Recently I’ve been reading and rereading Eckhart Tolle. Tolle is a contemporary mystic who adopted Meister Eckhart’s name as his first name. Meister Eckhart was a 13th-14th century mystic in the Catholic religion who some regard as the pinnacle of western mysticism. The church hierarchy gave him a hard time. More recently he has been rehabilitated.

Tolle does not belong to a particular religion but he shares ideas with christian mystics, advaita vedanta, sufism, hasidism and kabbalah, zen buddhism, and other mystical traditions.

I’d encountered and been impressed by numerous quotations from Tolle but I think, because of the name Eckhart, I unconsciously rejected reading another ancient. Then I discovered he was a contemporary and recently acquired three of his books: “The Power Of Now;” “A New Earth;” and “Stillness Speaks.” I recommend all three, in that order. They are profoundly insightful into spirituality and the purpose of life. If books don’t grab you, there are many lectures by Tolle on YouTube.

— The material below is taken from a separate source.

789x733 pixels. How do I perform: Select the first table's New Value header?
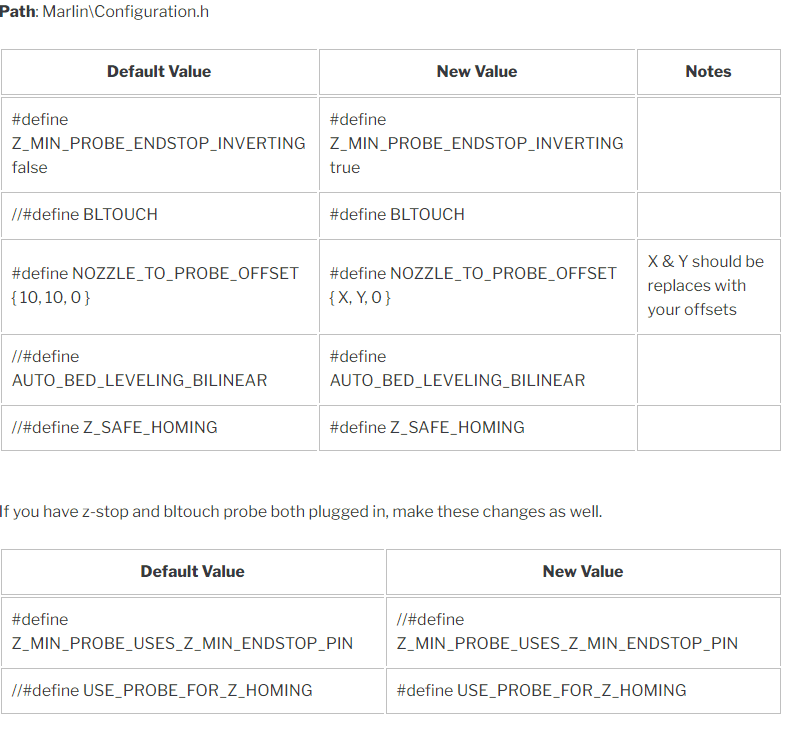tap(477, 71)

Tolle says all but a few of us are insane. We confuse egoic mental activity, rooted in the psychological past and future, with our actual self which exists in the single timeless moment that is Now. We dwell on guilt about the past, worry about the future, remembrances, and anticipations. With this egoic activity of mind, we miss what is happening now, the only real part of what is going on. He argues that past and future are only thoughts going on now, in this moment, but that they go on largely in service to the ego, a body of mental activity pretending to be our real self.

In filling our awareness with the future and the past, we miss what we are, mistaking the I, Me, Mine notions for our true self. We take our self to be this mental activity when in reality we are the awareness with which we are aware of thoughts and events. Tolle says, “Nothing that comes and goes is you.” You are not your thoughts or ideas or feelings or perceptions because they come and go. “You are the knowing, not the condition that is known.”

Tolle says that our true nature, our true self, is consciousness, a deep inner stillness that we can become aware of as the background for all our experience. “You can become aware of awareness as the background to all your sense perceptions, all your thinking. Becoming aware of awareness is the arising of inner stillness.”

The importance of the arising of inner stillness, known as pure consciousness in some traditions, is that without it we become so totally lost in our thoughts, in the activity of the mind, that we take mental activity to be what we are. To the extent that inner stillness arises and we witness our thoughts, we are able to realize we are not those thoughts and gradually we become aware of what we actually are. “You are the knowing, not the condition that is known.”

Reminiscent of the inscription “Know Thyself,” in the forecourt of the Temple of Apollo at Delphi, Tolle asserts that there are relatively important matters in life such as success or failure, health or illness, wealth or poverty, knowledge or ignorance, but there is only one thing that is absolutely important, and that is finding the essence of who you are at your deepest level.

Tolle asserts that you cannot find your actual self in the past or the future. It is not a matter of getting there over time. Now, this moment, is the only real time. Now is the only place where your real life can be found. It is in this Now that you can know yourself as “the awareness in which phenomenal existence happens.”

This real self, this awareness, is here, now, usually concealed by the incessant egoic mental chatter. All that is needed to bring it to awareness is a quieting, a stillness. Peace. Tolle suggests a variety of methods to bring pure awareness into the present.

As in Vedanta’s “Atman is Brahman,” where the deepest individual soul is the soul of the All, or as in an alternative take on Jesus’s “I and the Father are One,” Tolle sees the individual awareness, the individual consciousness as the universal consciousness, the same consciousness out of which all the forms in the manifest existence are arising. In knowing your own true self, you know the self of every other, and the self of the All.

Richard S. Bogartz is professor emeritus of psychology at the University of Massachusetts Amherst.